— Text passage —
------------------------------------------------------------

Using a script called Coinhive, a website for fans of deepfake videos mined cryptocurrency Monero on visitors' computers, researchers found.

Your computer can do amazing things for you, but what can it do for hackers? Try this: make money.

That's what happened when web users navigated to a forum for fans of doctored videos, called deepfakes. According to researchers from Malwarebytes, code running on the website commandeered visitors' computers to mine Monero, a form of cryptocurrency, as long as the webpage was open on the browser.

It's sneaky, strange and possibly genius. "If they had enough traffic, that would absolutely generate a lot of profit," said Stephan Simon, a security researcher at Binary Defense Systems.

Just because this happened on a deepfakes forum, don't think this couldn't happen to you. Sure, the deepfakes phenomenon is all kinds of weird, involving fake celebrity videos that insert actor Nicolas Cage into movies he didn't star in, or any celebrity into porn scenes they never filmed. But hackers are trying to mine cryptocurrency on every kind of device, harnessing the computing power of regular people to cash in on the bonanza of blockchain-driven digital currency.

It even has a name: cryptojacking.

On Monday, a Chinese cybersecurity firm said it found malicious software on Android phones and smart TVs that was mining Monero for hackers. In January, a security researcher revealed that hackers could use public Wi-Fi networks to mine cryptocurrency on computers that connect to them. And as far back as September, another security researcher found cryptojacking software on official Showtime Network websites.

------------------------------------------------------------

— Assigned task 1 —
In the cryptojacking article, which cryptocurrency was mined on the computers of visitors to the deepfakes forum?
— Assigned task 2 —
Please extend the cryptojacking article, picking up after its last sentence.
The lines that come next are drawn from a separate source.

— Records from a collection —
------------------------------------------------------------

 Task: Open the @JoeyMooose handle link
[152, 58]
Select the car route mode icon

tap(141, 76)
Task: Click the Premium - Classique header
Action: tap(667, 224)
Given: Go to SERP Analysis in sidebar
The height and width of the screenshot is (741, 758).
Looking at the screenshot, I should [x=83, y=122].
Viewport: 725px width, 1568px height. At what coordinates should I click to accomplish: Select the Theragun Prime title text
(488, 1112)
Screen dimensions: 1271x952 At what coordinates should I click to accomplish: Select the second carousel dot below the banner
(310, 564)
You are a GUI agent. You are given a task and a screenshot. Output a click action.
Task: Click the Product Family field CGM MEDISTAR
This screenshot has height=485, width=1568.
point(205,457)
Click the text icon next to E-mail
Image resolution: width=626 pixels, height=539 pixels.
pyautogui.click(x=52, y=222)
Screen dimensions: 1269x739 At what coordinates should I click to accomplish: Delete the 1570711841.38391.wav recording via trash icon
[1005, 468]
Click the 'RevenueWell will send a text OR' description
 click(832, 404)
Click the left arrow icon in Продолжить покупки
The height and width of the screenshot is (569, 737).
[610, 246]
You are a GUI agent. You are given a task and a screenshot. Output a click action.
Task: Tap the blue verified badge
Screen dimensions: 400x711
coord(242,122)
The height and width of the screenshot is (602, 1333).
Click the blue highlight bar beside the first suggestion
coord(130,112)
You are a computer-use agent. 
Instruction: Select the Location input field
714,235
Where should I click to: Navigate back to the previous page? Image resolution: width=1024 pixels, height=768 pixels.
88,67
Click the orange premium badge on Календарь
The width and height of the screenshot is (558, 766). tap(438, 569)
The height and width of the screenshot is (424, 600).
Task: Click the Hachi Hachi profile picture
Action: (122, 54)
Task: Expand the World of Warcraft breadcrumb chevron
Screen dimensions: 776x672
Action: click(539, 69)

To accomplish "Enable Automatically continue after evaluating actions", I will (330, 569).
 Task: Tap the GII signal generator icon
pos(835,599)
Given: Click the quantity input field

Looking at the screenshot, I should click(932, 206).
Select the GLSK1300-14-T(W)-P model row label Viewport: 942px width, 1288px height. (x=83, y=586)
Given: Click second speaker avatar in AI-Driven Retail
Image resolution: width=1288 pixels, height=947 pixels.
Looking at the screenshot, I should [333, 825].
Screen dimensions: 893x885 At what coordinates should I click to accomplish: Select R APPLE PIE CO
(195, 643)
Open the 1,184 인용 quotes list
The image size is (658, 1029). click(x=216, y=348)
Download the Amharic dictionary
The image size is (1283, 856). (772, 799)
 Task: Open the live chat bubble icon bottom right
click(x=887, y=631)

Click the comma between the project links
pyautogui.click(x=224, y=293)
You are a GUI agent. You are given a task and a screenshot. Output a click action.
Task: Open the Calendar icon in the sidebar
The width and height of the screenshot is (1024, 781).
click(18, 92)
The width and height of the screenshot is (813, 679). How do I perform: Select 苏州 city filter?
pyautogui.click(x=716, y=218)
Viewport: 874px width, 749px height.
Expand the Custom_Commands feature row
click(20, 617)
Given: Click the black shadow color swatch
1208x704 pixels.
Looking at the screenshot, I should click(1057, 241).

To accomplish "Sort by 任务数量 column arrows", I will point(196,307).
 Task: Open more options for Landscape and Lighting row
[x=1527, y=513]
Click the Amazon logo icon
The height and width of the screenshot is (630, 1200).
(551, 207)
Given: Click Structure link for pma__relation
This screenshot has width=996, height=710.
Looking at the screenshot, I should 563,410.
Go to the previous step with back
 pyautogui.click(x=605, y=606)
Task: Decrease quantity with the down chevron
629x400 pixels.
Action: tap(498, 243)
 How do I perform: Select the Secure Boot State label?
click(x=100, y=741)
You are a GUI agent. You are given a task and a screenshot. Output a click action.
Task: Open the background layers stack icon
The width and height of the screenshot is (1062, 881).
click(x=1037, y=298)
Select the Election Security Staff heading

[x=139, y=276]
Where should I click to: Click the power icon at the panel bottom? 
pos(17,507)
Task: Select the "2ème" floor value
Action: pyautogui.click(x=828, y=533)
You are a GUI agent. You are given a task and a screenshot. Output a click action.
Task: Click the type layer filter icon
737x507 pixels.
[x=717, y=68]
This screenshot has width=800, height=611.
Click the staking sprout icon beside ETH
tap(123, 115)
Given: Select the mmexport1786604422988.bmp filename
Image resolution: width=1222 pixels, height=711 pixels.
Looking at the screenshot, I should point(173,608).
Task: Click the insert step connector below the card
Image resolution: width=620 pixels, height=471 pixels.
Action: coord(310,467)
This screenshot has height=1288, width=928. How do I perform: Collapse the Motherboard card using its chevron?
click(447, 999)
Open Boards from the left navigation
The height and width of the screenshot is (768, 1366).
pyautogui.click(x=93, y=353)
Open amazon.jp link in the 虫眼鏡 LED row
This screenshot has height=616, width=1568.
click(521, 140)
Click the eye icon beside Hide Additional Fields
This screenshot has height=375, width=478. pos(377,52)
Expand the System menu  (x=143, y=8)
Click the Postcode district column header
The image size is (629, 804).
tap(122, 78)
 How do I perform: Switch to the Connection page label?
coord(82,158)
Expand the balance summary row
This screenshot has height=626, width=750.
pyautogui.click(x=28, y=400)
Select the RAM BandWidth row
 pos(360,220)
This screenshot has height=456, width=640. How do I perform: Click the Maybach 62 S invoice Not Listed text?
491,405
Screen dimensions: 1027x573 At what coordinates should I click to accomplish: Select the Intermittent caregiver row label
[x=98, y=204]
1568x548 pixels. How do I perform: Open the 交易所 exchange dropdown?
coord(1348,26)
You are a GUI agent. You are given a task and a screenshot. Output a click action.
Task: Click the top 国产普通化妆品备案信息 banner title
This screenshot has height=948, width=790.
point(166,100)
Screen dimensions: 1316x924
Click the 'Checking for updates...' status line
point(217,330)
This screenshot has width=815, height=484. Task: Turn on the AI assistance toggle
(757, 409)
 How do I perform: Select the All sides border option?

------------------------------------------------------------

— Task answer 1 —
Monero.

— Task answer 2 —
Experts say two things have helped bring about this state of affairs. First, the growing value of cryptocurrencies like Monero, Bitcoin and Ethereum has put a premium on computing power. It takes a lot of oomph, and time, from computers to run the software that creates more Monero, and it's a stealthy shortcut to use a crowd of strangers' computers without their knowledge.

Second, the creation of mega-botnets like Mirai has shown that large numbers of computers, phones and smart home devices can be harnessed to serve a hacker's whims.

"When there was more or easier money to be had, there was motive" to build more botnets, Simon said. "Cryptocurrency has helped it accelerate."

Some forms of cryptojacking work only while a web page is open, and others keep your computer chugging under its orders even after you close the browser tab. Hackers use something called Coinhive, a library of code written in Javascript, to force the computer to mine Monero.

Cryptojacking is only so harmful to its victims. In essence, it slows computers way down, and potentially heats them up. Just imagine that sad whining sound you hear when your computer's fan has kicked into high gear.

"If somebody's being supergreedy, you can easily hear the fans kicking up in your machine," Simon said.

Some web browsers block the malicious scripts. Opera announced in December that it would block the scripts in a beta version of its eponymous browser, saying they were bad for users' computers. It calls the feature "NoCoin."

"Bitcoins are really hot right now, but did you know that they might actually be making your computer hotter?" the company said in its announcement.

Victims of cryptojacking do tend to be dipping their toes into the shady end of the internet. In addition to deepfake forums (which were kicked off Reddit due to ethical concerns), torrenting and porn websites have served up cryptojacking scripts, experts noted.

Fans of deepfakes might've become targets because there's a higher chance they have powerful computers, said Chris Boyd, a malware researcher at security firm Malwarebytes who examined the deepfakes forum running Coinhive. That's because it takes a certain amount of processing power to make the fake videos.

"It's one of the ways that these people who are trying to make money off these scripts can actually target people who have a high-end PC," Boyd said.

But then again, other types of sites have fallen victim to the ploy too. So basically, no one's safe.

"There hasn't really been a pattern to it," Boyd said.